Before you go looking for it, there is no part one. I’m just a huge liar.

First of all, I feel bad that I’m using this blog for two purposes. I try to make each reading response for my senior seminar class as accessible as possible, but unless you’ve read what I’m responding to, it’s just going to be a lot of noise. However, you get to see me as a student, so that’s cool, right? (Insert sound of crickets, pins dropping, etc.)

Anyway, so I’ve been querying again, and when I say that, I really mean that I’ve rewritten my query letter obsessively and have reached out to less than a dozen agents. (Self-doubt, you old, evil bastard.) I signed up for a webinar on writing query letters, which is telling because I regard most webinars as scams. The damn thing cost $89 and, because I’m an overworked college student (see previous entries), I slept through it.
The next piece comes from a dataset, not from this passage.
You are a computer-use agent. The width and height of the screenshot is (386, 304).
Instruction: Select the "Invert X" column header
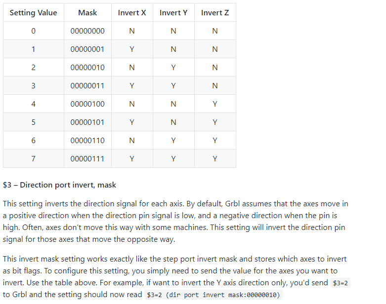click(132, 13)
Yeah. That’s a thing that actually happened.

Not all is lost; the webinar is on-demand for anyone who paid for it, and payment entitles you to a written critique of your query by an actual agent. I mean, I guess that’s worth $89, but I’m also broke and wracked with unshakable doubt–not about my novel but about my query letter and querying in general. Who thought it was a good idea to use a glorified elevator speech as a way to get a literary agent? It’s like, I dunno… literary hazing.

(Realistically, I totally understand why it’s done this way, but I’m insolent right now.)

The twisted beauty of the situation is that I’m now so distracted that I don’t have time to torture myself about querying. For instance, it took eleven days for any agent from my last batch of queries to even get back to me. I hadn’t realized it had been that long because I had been so busy. (I did, however, realize it was a rejection, but I was too exhausted to dissect the letter a thirtieth time.) It’s lovely not to check email obsessively, waiting for those responses, but at the same time, my classes are already picking up and it’s week three. At this rate, querying will be an even slower process.

So, tl;dr version is that query letters scare me and I nap at inappropriate times.

For any of you writers out there, how have your query letters evolved over time? Do you find it ever gets easier?



  1. No. It never gets easier. It gets worse. It’s like a hamster wheel and at some point you’ll circle back to your original query. But, there must be some pituitary release upon the joy of finding requests for partials and fulls, because it kept me on the wheel for years.